We have all heard some variation of the quote, “Fail to plan, plan to fail.” It has been used by business executives, governmental leaders and even coaches. In cycling, planning takes time and requires you to sit down and determine your entire training season. How well you plan may dictate how well you perform.
Before you sit down to write your training program, you must first identify your seasonal goals. Your goals should be challenging and stretch your abilities, but not impossible to reach. Make them specific, measurable, attainable, realistic and time based.
Next, identify your training objectives. These are determined by your own strengths and weaknesses in cycling. Your objective is to train your weaknesses and further develop your strengths.

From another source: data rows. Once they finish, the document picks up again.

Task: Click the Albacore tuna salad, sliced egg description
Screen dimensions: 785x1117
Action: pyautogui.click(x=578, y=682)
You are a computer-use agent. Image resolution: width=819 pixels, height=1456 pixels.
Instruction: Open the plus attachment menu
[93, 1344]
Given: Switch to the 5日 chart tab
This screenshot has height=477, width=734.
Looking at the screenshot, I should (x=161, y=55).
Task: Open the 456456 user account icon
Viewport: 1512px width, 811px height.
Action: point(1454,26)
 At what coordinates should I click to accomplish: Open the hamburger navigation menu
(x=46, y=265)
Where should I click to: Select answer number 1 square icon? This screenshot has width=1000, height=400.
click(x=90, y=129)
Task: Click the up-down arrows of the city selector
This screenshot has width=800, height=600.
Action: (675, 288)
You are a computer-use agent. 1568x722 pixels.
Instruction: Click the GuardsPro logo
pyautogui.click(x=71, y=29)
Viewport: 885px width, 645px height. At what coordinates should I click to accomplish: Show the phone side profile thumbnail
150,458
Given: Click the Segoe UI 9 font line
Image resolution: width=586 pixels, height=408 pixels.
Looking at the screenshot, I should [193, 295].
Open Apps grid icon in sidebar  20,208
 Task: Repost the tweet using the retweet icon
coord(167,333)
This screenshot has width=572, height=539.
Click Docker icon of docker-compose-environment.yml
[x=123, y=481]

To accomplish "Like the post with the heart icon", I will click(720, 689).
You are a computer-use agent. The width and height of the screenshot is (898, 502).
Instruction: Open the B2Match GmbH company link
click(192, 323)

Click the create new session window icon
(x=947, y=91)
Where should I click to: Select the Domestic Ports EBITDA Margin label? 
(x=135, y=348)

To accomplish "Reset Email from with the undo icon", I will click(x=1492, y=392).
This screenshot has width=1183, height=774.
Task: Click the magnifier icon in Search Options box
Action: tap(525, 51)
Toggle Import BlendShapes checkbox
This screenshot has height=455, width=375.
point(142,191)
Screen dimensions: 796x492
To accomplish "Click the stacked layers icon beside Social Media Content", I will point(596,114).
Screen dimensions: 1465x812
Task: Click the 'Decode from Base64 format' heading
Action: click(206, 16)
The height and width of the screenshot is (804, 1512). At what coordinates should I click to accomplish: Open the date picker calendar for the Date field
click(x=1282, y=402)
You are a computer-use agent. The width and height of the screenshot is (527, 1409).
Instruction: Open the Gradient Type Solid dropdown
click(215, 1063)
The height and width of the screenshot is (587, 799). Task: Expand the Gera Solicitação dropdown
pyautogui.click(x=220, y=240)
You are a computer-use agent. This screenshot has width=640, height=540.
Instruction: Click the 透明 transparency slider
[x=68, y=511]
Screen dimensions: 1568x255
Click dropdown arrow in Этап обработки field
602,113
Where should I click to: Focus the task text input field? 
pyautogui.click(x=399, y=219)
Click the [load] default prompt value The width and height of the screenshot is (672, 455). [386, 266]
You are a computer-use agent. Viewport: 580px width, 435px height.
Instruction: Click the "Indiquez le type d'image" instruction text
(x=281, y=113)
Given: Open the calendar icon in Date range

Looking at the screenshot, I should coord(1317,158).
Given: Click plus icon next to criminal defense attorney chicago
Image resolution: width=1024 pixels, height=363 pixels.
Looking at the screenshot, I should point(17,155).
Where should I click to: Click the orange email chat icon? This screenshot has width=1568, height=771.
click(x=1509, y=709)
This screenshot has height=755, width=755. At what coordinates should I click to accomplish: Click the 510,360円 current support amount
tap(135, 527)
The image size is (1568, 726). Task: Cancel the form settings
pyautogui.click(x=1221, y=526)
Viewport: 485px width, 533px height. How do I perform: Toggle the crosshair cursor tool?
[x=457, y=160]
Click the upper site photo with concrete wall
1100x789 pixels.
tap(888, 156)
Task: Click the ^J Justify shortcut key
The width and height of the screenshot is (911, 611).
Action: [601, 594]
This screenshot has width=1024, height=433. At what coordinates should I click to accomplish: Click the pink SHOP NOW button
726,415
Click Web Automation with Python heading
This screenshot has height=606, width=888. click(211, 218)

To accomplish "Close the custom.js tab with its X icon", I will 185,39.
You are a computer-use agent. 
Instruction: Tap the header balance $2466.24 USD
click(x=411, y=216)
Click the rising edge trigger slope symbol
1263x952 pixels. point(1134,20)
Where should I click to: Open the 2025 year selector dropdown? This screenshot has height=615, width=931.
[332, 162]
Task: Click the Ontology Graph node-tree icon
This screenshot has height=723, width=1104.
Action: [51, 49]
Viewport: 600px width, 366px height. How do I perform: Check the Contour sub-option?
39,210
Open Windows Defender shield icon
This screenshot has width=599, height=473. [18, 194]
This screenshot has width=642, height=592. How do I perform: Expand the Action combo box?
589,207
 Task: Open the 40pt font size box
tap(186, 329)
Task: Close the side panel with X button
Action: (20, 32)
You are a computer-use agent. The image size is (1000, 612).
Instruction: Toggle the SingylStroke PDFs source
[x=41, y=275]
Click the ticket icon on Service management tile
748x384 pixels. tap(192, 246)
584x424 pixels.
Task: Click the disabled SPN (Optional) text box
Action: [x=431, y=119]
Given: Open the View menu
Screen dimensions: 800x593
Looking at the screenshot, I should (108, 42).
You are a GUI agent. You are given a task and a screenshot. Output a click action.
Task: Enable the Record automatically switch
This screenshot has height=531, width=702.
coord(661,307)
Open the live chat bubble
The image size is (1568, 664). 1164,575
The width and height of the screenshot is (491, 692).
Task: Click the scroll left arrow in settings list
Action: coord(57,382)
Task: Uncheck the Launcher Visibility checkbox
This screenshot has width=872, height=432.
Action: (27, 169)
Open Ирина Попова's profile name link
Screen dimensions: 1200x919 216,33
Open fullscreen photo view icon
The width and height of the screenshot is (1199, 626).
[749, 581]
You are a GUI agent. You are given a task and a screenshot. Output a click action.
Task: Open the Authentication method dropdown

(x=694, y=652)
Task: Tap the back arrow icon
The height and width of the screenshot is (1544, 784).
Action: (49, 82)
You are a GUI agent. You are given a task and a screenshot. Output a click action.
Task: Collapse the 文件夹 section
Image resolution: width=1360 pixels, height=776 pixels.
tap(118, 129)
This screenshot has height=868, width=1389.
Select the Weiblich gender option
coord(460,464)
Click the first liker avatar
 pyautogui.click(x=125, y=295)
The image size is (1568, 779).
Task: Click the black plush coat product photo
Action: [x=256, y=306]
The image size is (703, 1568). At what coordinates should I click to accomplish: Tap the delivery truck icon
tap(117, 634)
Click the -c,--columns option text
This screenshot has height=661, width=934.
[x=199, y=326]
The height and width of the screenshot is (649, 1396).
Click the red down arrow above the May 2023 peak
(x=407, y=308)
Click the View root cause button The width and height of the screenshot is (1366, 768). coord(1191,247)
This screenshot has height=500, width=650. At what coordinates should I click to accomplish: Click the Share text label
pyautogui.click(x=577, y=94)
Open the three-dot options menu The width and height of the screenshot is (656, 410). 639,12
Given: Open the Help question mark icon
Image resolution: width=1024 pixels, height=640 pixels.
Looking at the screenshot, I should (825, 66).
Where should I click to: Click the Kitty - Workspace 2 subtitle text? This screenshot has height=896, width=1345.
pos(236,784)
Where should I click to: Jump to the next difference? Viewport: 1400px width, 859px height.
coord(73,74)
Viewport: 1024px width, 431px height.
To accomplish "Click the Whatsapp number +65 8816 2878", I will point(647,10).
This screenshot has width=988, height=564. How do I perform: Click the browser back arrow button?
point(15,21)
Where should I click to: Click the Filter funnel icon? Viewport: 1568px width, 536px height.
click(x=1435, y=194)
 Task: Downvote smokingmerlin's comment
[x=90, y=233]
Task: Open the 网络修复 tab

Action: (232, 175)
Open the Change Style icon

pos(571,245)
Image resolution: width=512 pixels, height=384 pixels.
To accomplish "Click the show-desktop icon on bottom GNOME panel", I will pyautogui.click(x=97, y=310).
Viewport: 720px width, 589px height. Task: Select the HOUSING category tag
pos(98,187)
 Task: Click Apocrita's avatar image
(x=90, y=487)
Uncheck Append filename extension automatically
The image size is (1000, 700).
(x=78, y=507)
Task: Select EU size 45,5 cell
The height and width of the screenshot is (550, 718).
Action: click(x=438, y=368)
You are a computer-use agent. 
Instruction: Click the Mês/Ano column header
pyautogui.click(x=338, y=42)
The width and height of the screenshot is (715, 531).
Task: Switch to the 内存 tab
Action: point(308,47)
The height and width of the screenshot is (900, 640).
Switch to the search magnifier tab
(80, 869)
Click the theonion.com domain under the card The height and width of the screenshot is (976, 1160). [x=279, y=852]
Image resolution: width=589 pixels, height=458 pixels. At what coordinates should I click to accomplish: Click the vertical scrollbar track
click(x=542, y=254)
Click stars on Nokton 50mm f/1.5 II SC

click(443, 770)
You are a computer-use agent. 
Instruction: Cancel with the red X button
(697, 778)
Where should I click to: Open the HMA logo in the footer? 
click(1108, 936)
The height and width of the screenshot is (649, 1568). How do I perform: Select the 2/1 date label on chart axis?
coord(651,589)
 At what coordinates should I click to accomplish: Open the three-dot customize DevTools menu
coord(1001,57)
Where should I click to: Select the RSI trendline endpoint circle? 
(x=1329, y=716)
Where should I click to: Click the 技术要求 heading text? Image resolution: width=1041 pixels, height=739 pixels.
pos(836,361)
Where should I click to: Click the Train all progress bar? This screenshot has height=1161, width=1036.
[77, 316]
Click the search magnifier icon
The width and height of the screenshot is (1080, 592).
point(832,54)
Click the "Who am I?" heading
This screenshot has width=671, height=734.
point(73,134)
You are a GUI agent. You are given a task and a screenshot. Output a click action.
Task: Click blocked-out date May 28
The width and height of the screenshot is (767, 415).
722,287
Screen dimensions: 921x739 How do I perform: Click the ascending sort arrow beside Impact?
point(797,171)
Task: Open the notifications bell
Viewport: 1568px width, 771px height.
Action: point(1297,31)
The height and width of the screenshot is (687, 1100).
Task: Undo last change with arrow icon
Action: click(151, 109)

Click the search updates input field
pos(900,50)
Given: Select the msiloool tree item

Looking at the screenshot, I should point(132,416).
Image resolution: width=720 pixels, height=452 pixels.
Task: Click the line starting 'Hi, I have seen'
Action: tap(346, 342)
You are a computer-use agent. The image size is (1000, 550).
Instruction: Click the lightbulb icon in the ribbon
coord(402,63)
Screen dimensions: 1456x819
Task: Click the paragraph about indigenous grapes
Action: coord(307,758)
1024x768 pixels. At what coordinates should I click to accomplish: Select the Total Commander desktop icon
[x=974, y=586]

Now you can get down to building your training plan. List the races, tours and other events you want to train. List them on a schedule and create a periodized training schedule that allows you to peak at the right times. If you are unfamiliar with periodization, several books are available as well as training offered by the Spinning® program. You can take the Periodization Home Study or attend the Spintensity Workshop.
Once you have built your schedule, it is up to you to follow what you have created. But do not be a slave to your training schedule. Life has many demands that may interfere with your training. You will have to be flexible and adjust your training. Listen to your body, if you are not fully rested on a hard day, swap it out for an easier day and do the hard day later in the week.
If you do not plan your training, your success is based on luck. A solid training plan will allow you to succeed and reach your goals. Without the plan, you may be successful, but will be attributed to pure luck. Training with a written training plan makes you accountable to yourself. It gives you the purpose you are successful.